- [GIVEN REQUEST]:
Copy out the items again, starting at the line with "Pánská obuv (87, 1156)" and ending with the line with "VolumeComponent (618, 700)", both of those lines included.

:: DATA EXCERPTS ::

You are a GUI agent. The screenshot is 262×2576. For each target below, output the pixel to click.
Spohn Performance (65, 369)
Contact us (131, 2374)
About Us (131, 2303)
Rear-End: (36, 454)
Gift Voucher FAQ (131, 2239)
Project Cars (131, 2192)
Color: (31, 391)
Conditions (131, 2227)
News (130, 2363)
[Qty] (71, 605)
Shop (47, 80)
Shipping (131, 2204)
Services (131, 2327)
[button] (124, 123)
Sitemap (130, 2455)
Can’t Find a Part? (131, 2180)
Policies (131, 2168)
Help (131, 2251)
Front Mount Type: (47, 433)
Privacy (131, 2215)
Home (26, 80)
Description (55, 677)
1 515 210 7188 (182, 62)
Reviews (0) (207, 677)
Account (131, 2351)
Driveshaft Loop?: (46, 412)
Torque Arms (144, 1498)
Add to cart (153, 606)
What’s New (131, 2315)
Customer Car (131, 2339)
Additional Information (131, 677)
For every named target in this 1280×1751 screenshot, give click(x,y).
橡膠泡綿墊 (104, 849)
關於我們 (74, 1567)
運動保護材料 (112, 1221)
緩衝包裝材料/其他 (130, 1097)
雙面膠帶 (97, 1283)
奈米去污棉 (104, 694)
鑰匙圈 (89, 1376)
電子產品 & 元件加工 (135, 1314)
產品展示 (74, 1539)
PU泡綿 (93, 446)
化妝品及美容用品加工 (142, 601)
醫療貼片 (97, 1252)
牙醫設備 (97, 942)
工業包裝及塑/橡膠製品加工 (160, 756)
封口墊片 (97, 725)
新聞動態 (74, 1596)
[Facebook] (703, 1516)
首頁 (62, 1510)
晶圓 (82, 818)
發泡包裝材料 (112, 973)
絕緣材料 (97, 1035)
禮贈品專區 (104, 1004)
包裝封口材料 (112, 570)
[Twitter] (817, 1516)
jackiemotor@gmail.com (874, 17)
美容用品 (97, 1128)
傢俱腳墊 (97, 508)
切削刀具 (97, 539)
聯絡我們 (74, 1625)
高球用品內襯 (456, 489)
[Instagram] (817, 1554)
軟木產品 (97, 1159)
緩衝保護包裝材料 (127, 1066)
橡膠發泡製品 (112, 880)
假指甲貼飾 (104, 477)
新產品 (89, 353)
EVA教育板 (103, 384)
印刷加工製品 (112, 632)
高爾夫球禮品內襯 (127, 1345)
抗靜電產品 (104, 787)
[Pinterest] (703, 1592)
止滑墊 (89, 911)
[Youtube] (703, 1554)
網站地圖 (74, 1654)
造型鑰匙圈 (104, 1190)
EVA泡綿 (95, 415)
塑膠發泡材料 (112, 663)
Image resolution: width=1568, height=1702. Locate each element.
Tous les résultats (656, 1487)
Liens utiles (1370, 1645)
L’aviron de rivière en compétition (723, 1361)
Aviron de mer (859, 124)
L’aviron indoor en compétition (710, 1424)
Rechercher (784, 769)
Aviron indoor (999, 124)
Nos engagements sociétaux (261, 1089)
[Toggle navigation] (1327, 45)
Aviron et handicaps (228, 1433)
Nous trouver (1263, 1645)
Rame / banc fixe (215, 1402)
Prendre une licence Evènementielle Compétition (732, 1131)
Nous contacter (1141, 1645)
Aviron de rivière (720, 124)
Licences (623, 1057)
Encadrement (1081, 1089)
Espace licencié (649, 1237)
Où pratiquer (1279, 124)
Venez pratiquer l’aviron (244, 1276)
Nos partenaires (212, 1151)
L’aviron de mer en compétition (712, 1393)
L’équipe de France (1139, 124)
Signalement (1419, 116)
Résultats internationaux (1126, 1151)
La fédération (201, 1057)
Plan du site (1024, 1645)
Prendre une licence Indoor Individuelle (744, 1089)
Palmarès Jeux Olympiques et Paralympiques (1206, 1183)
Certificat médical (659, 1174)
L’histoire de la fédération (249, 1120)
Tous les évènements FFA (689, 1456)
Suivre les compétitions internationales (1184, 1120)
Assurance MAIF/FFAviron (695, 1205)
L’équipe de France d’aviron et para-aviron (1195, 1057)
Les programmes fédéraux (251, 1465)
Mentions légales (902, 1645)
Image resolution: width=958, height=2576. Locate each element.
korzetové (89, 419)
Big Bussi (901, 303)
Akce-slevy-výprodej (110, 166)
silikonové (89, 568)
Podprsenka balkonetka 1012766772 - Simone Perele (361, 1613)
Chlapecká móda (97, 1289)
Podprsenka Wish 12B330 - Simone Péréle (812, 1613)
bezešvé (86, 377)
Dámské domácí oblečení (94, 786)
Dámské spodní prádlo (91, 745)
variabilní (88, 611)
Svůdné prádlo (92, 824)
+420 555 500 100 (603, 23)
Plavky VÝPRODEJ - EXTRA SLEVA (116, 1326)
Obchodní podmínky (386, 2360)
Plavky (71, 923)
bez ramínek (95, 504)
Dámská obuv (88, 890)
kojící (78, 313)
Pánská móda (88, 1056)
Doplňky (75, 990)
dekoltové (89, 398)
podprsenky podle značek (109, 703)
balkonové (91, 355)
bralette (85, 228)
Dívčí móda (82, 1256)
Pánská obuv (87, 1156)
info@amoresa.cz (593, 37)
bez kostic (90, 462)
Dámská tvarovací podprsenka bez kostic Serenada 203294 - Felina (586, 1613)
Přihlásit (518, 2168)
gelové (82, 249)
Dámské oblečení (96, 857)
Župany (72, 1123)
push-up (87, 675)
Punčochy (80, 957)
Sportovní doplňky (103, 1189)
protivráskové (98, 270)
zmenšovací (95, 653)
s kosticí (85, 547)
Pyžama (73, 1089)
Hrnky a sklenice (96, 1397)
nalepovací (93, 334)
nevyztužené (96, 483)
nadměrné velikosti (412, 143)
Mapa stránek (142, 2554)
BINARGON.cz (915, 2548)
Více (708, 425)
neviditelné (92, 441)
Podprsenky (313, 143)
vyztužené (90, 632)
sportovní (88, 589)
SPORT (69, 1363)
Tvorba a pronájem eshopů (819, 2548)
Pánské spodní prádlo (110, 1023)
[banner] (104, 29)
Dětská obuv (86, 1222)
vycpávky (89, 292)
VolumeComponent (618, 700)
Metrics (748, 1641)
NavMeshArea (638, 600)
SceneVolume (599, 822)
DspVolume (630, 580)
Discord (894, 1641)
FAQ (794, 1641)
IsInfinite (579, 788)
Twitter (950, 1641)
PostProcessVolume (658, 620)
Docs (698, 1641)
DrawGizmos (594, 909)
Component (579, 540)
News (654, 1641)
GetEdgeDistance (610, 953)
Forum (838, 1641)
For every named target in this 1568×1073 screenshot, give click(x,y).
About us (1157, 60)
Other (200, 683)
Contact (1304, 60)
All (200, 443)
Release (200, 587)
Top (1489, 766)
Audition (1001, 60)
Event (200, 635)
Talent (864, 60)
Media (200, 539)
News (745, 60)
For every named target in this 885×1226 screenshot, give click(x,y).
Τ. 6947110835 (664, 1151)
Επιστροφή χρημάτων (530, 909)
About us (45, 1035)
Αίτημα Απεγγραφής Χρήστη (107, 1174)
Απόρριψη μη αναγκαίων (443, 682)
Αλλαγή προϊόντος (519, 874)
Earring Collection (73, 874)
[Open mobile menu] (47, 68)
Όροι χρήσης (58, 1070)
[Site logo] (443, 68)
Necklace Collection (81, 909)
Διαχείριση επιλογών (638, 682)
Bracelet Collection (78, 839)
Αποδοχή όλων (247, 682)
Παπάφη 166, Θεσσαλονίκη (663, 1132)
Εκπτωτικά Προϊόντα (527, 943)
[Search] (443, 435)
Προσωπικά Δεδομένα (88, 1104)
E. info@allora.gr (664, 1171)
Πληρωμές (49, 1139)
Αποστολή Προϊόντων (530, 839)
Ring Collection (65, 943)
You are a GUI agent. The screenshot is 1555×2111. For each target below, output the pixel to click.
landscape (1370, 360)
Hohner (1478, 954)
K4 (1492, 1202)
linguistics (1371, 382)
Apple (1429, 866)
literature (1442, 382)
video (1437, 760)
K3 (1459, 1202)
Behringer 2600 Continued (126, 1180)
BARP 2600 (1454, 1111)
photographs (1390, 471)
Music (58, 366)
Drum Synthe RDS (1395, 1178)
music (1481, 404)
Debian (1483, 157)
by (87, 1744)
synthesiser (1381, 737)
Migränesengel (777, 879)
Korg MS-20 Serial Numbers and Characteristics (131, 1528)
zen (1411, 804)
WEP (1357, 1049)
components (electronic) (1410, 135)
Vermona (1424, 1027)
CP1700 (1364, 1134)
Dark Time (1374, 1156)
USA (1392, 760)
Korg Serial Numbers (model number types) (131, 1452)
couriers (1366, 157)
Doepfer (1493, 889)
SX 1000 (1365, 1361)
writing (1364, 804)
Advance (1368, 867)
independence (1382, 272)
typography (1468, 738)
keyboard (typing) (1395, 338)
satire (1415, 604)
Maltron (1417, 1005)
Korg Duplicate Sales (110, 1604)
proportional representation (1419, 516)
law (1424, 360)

:::

- [EXERCISE SOLUTION]:
Pánská obuv (87, 1156)
info@amoresa.cz (593, 37)
bez kostic (90, 462)
Dámská tvarovací podprsenka bez kostic Serenada 203294 - Felina (586, 1613)
Přihlásit (518, 2168)
gelové (82, 249)
Dámské oblečení (96, 857)
Župany (72, 1123)
push-up (87, 675)
Punčochy (80, 957)
Sportovní doplňky (103, 1189)
protivráskové (98, 270)
zmenšovací (95, 653)
s kosticí (85, 547)
Pyžama (73, 1089)
Hrnky a sklenice (96, 1397)
nalepovací (93, 334)
nevyztužené (96, 483)
nadměrné velikosti (412, 143)
Mapa stránek (142, 2554)
BINARGON.cz (915, 2548)
Více (708, 425)
neviditelné (92, 441)
Podprsenky (313, 143)
vyztužené (90, 632)
sportovní (88, 589)
SPORT (69, 1363)
Tvorba a pronájem eshopů (819, 2548)
Pánské spodní prádlo (110, 1023)
[banner] (104, 29)
Dětská obuv (86, 1222)
vycpávky (89, 292)
VolumeComponent (618, 700)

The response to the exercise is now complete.